Covering an area of 22,000 square meters, Beijing Temple of Confucius is composed of three courts. From south to north along the central axis, noteworthy structures include the Gate of Late Masters, the Gate of Great Accomplishment, the Hall of Great Accomplishment and the Temple of Revered Sage. On either side of the courtyard, there are 198 stone tablets, inscribed with names, native places and ranks of 51,624 Jinshi (advanced scholars) of the Yuan, Ming and Qing dynasties, which are precious historical documents for the research of the imperial examination system of China. Outside the Gate of Great Accomplishment lies a stone drum made during the reign of the Emperor Qianlong and two related stone tablets. Major buildings of the middle court include eastern and western side rooms and 13 stone stele pavilions. The back yard is where the Temple of Revered Sage stood as an independent structure.
The Imperial College was the highest educational institution and administrative body during the Yuan, Ming and Qing dynasties. Also known as the Advanced Learning Institution, it was first built in 1287, and reconstructed and renovated on a large scale during Yongle reign of the Ming Dynasty. In the 48th year of Qianlong reign during the Qing dynasty, a complex was added, forming the present layout.
The whole complex of the Imperial College faces south, with a total building area of over 27,000 square meters, featuring a three-court layout. Along the central axis are the Gate of Converging Sages, the Gate of Advanced Learning, the Glazed Archway, the Hall of Classic, the Hall of Yi Ethics, and the Pavilion of Respecting Unity.
Students of the Imperial College were called "Jiansheng". The College not only received applicants from ethic groups in China, but also educated overseas students, thus playing a positive role in cultivating talents from all ethnic backgrounds and in promoting international communication.

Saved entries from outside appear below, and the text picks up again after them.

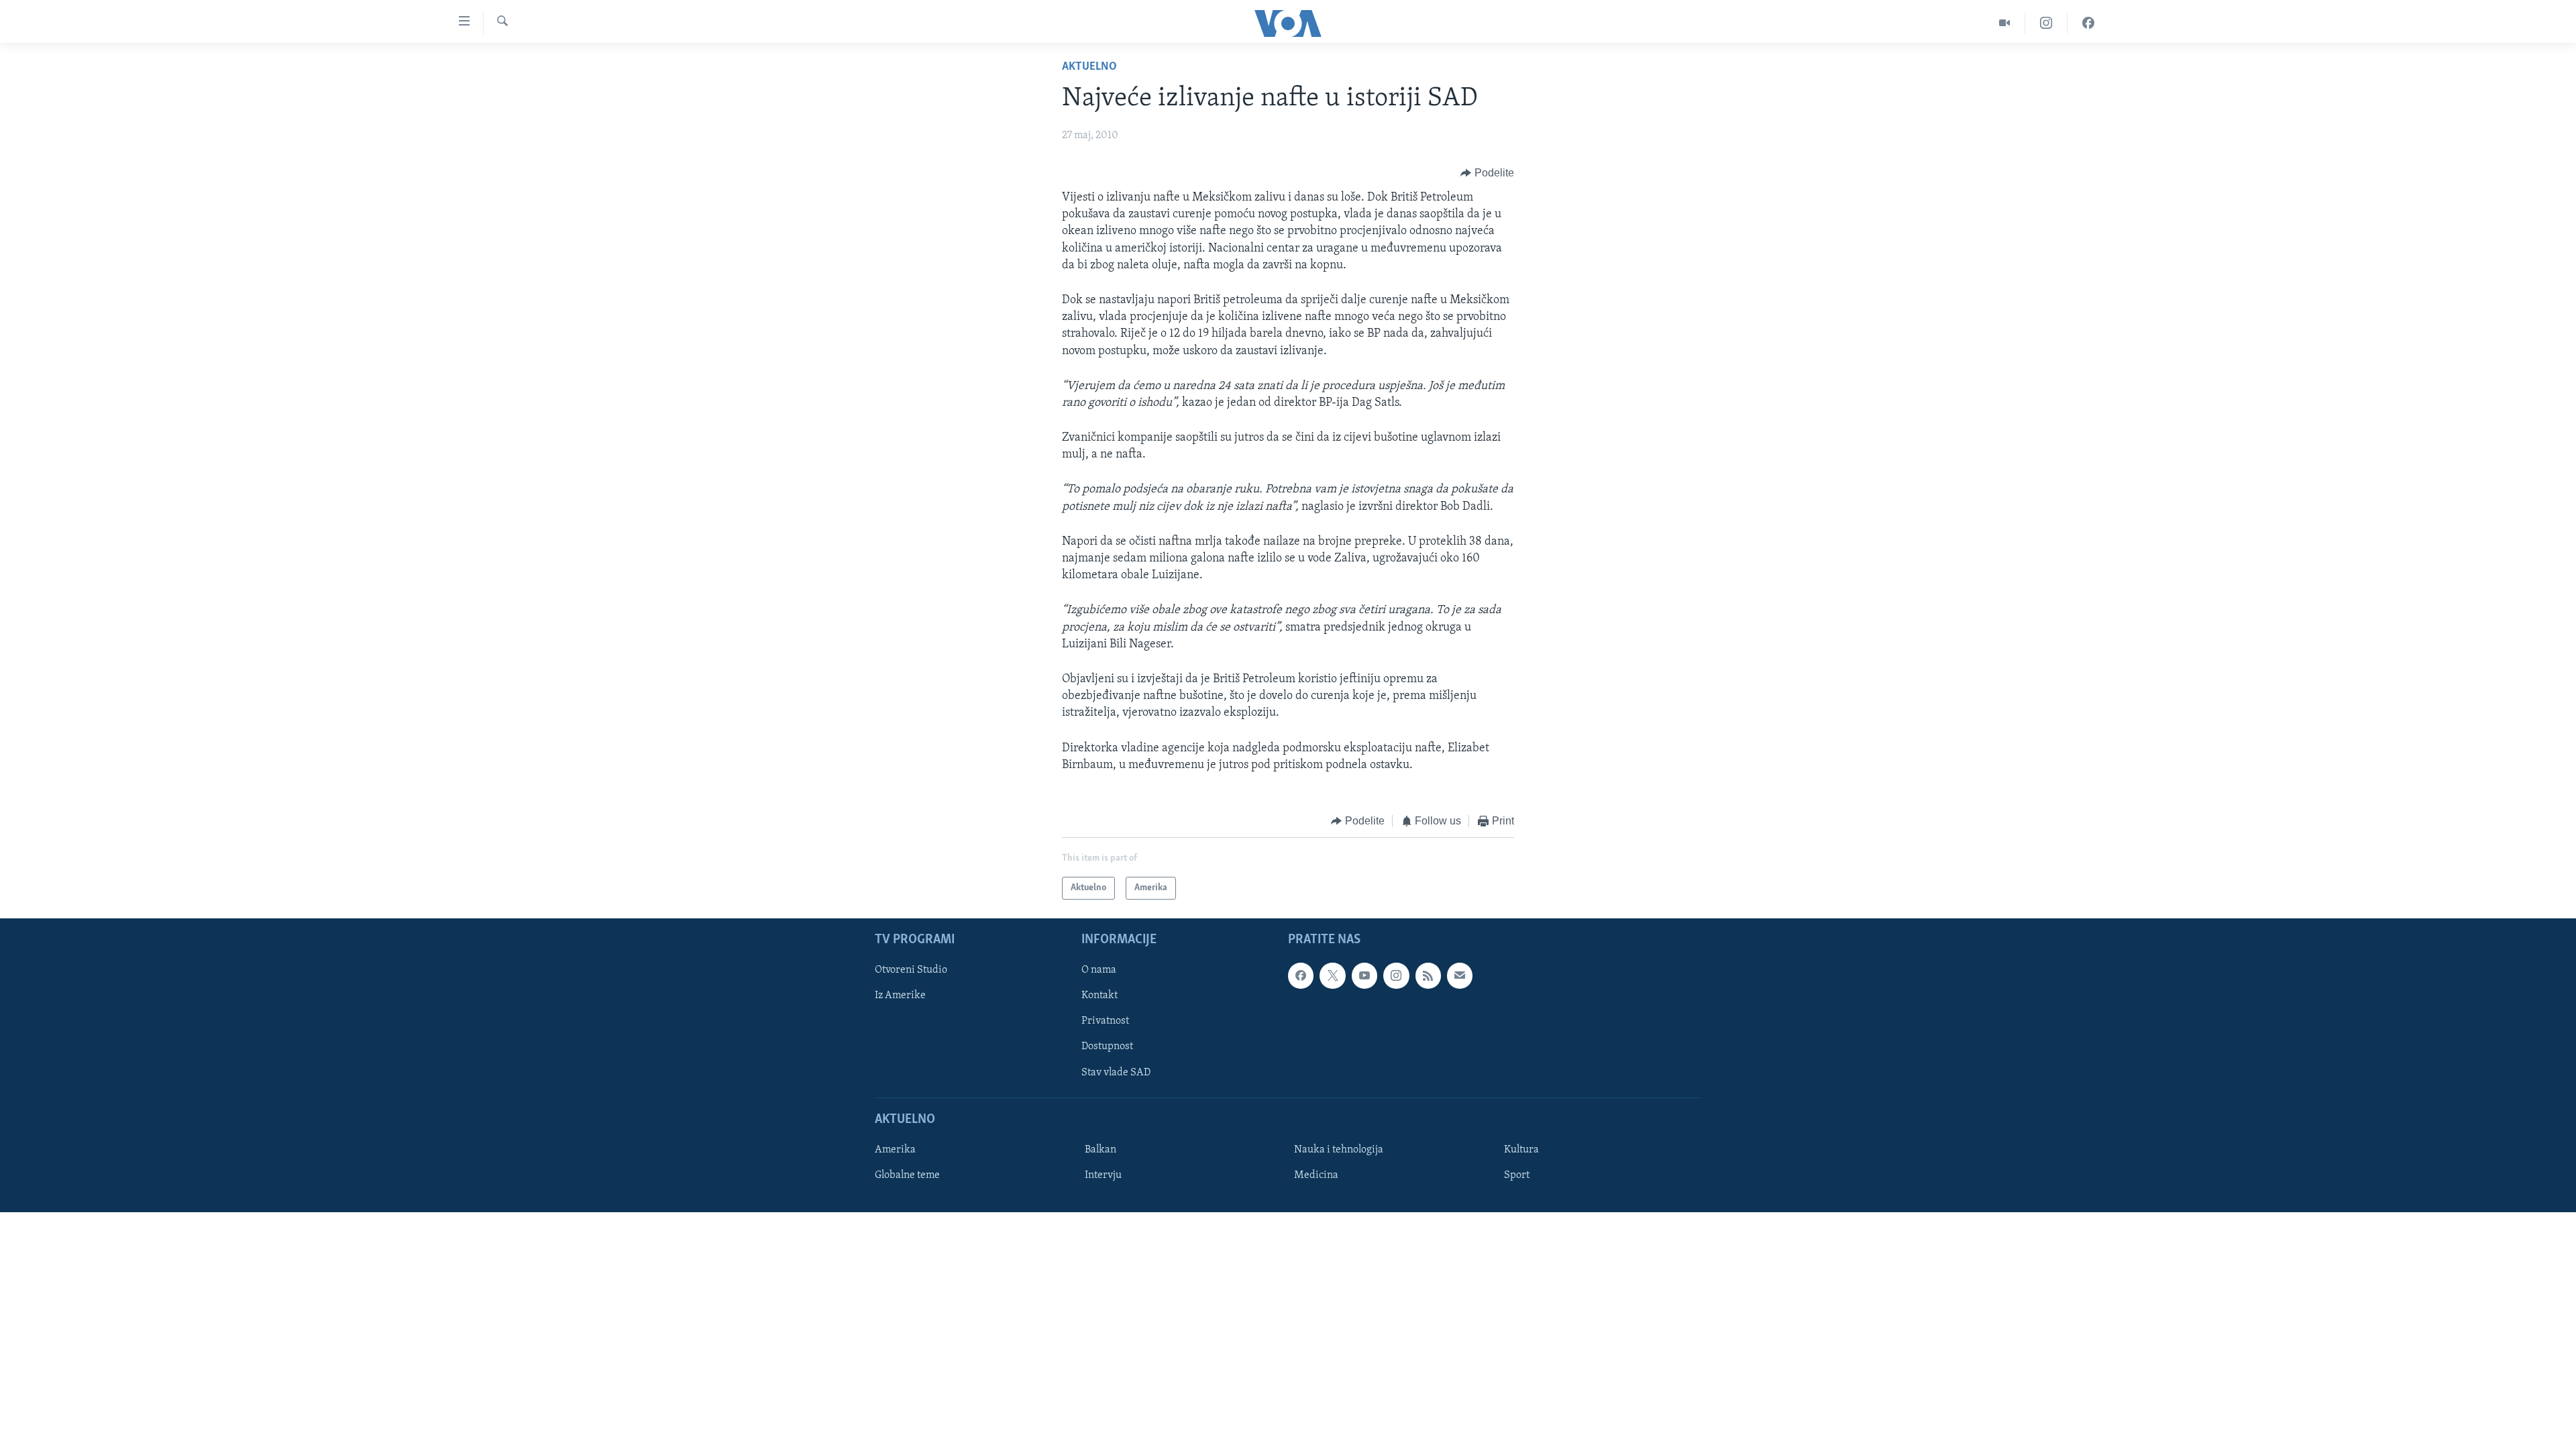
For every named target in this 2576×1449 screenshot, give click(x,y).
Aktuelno (1089, 67)
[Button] (1487, 173)
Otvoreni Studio (911, 970)
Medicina (1316, 1175)
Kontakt (1099, 996)
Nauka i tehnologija (1338, 1149)
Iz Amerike (900, 996)
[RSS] (1428, 976)
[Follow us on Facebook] (1300, 976)
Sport (1516, 1175)
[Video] (2004, 23)
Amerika (895, 1149)
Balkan (1100, 1149)
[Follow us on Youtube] (1364, 976)
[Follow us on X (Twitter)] (1332, 976)
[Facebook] (2088, 23)
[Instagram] (2046, 23)
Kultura (1521, 1149)
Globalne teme (907, 1175)
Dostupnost (1107, 1047)
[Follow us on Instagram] (1396, 976)
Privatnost (1105, 1021)
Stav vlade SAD (1115, 1072)
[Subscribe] (1459, 976)
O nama (1098, 970)
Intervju (1103, 1175)
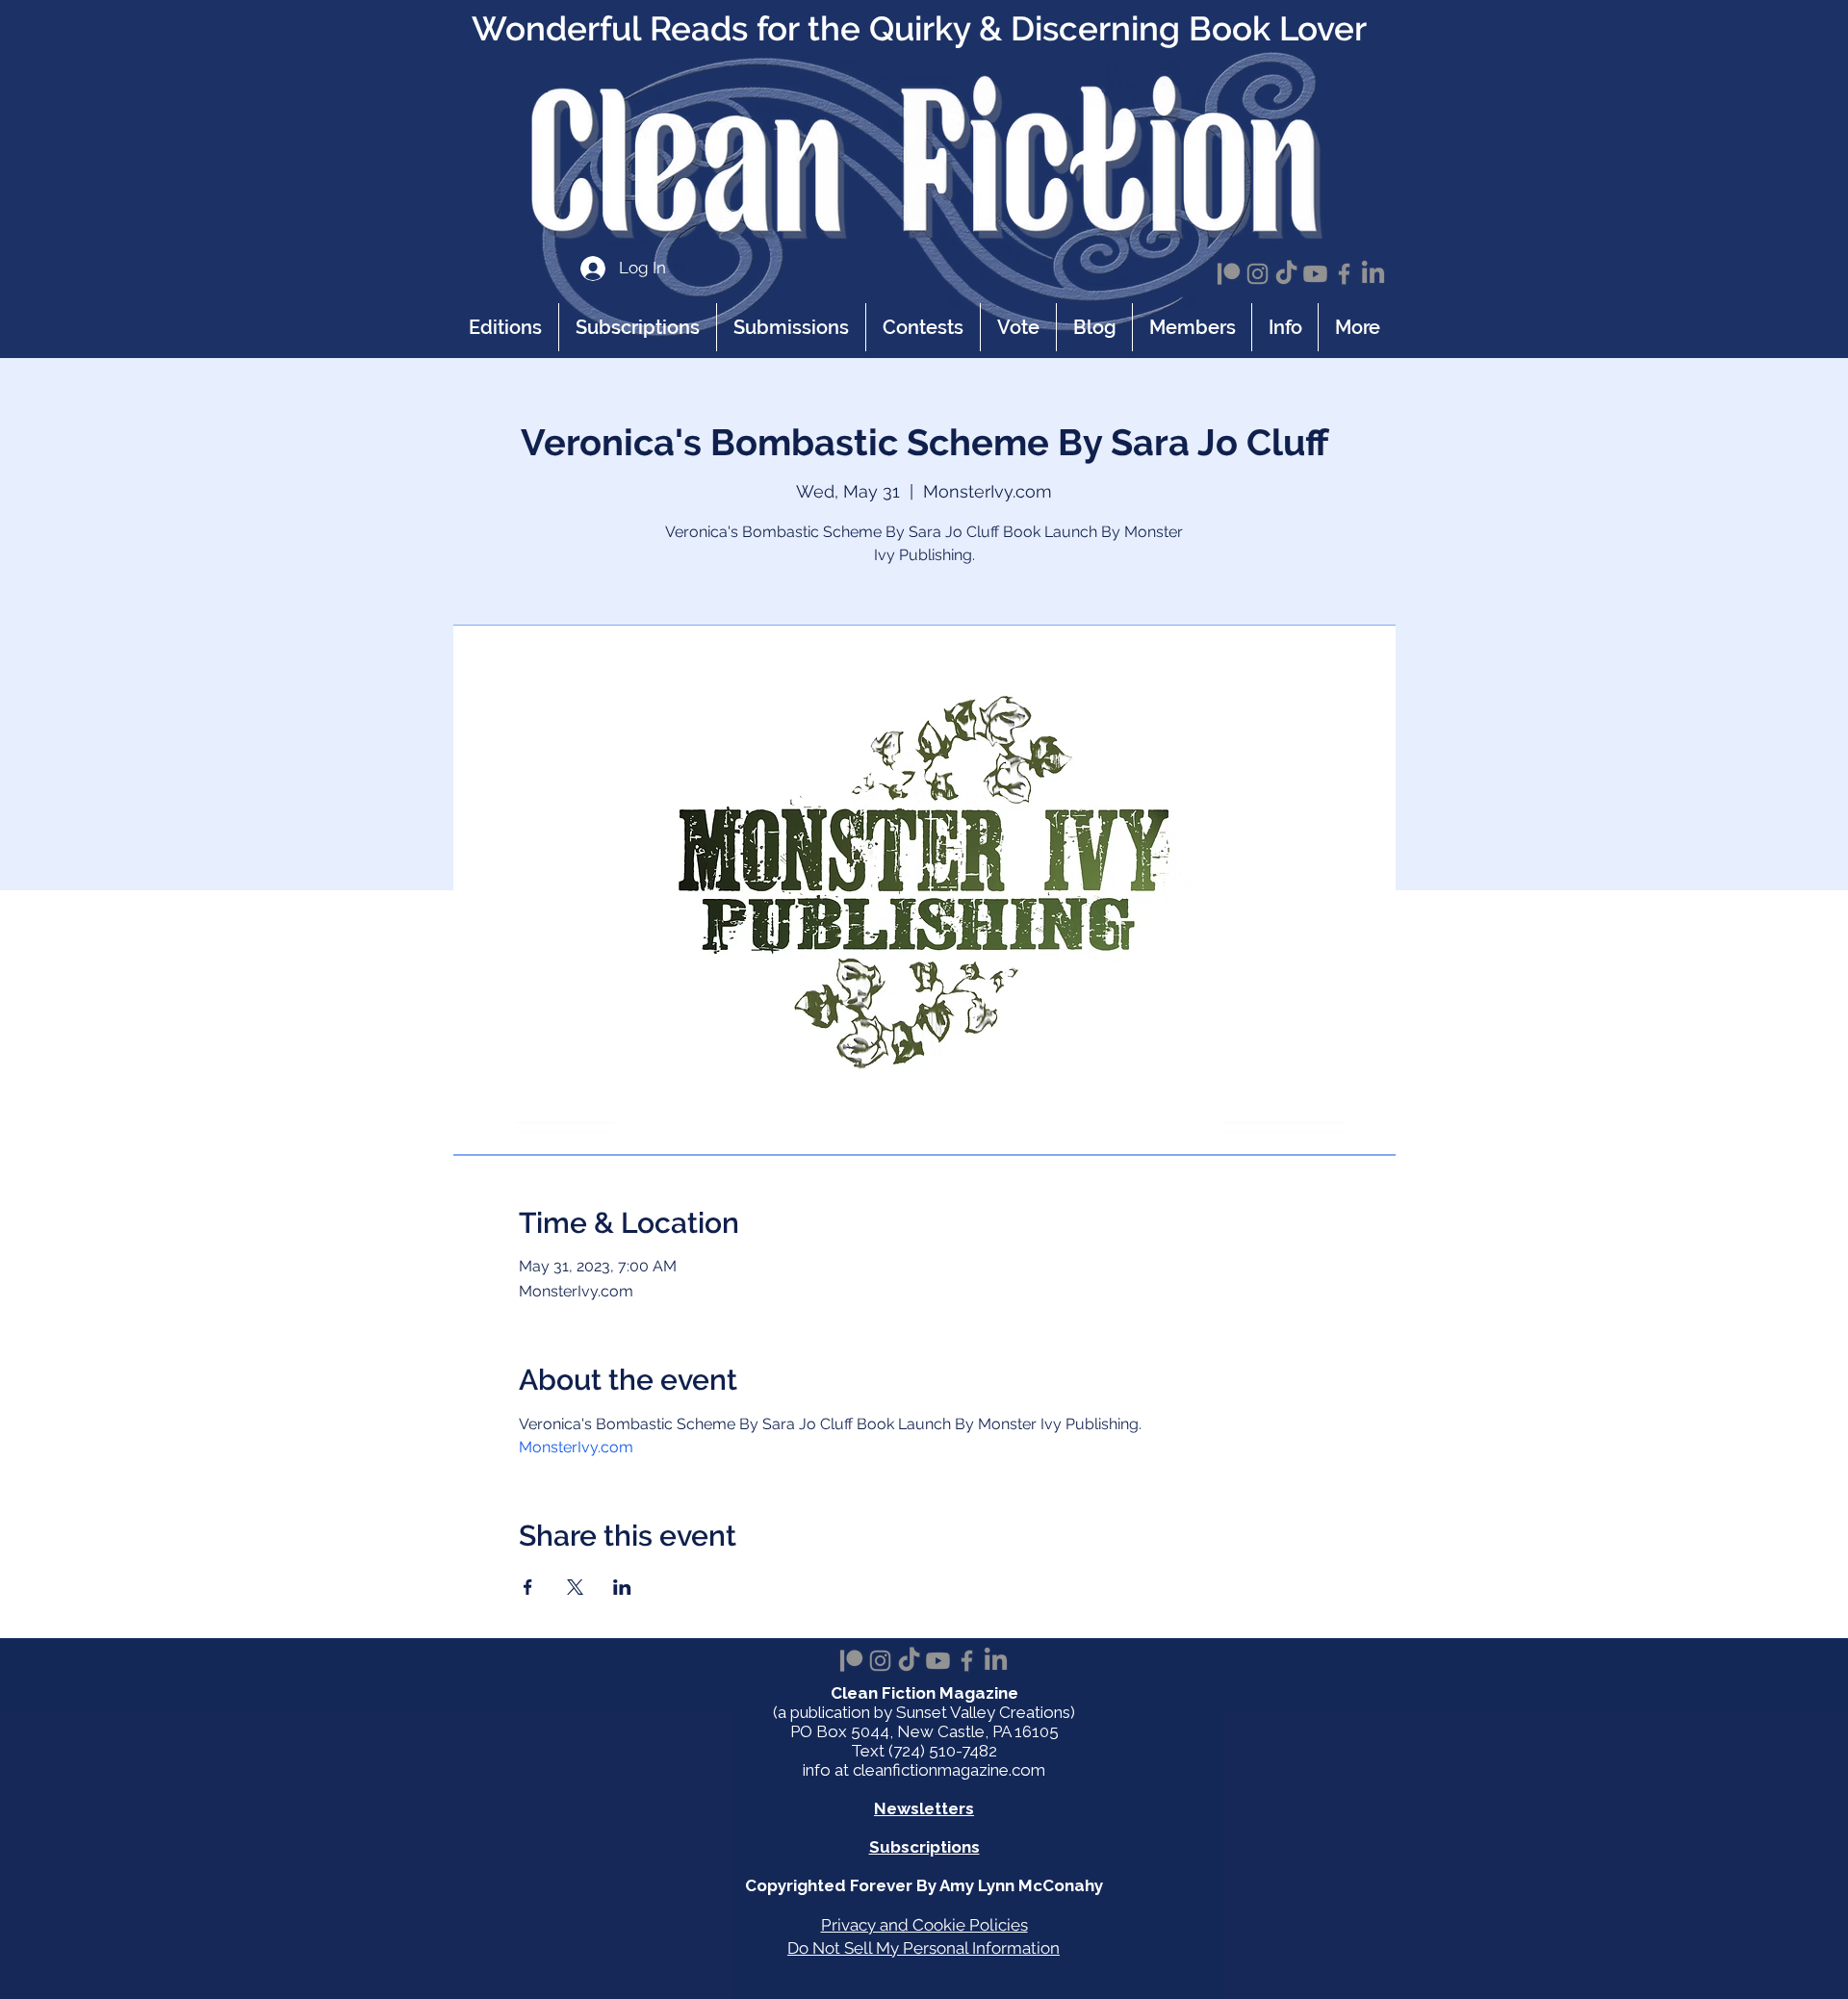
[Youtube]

Beijing Temple of Confucius and the Imperial College Museum have six permanent exhibitions, including Restoration Display of the Hall of Great Accomplishment, Exhibition on Great Confucius, Timeline of the Temple of Confucius that are staged in the Temple of Confucius, along with Restoration Display of the Hall of Classic, Exhibition on Original Look of the Imperial College, and Exhibition on Imperial Examination of Ancient China which are held inside the Imperial College.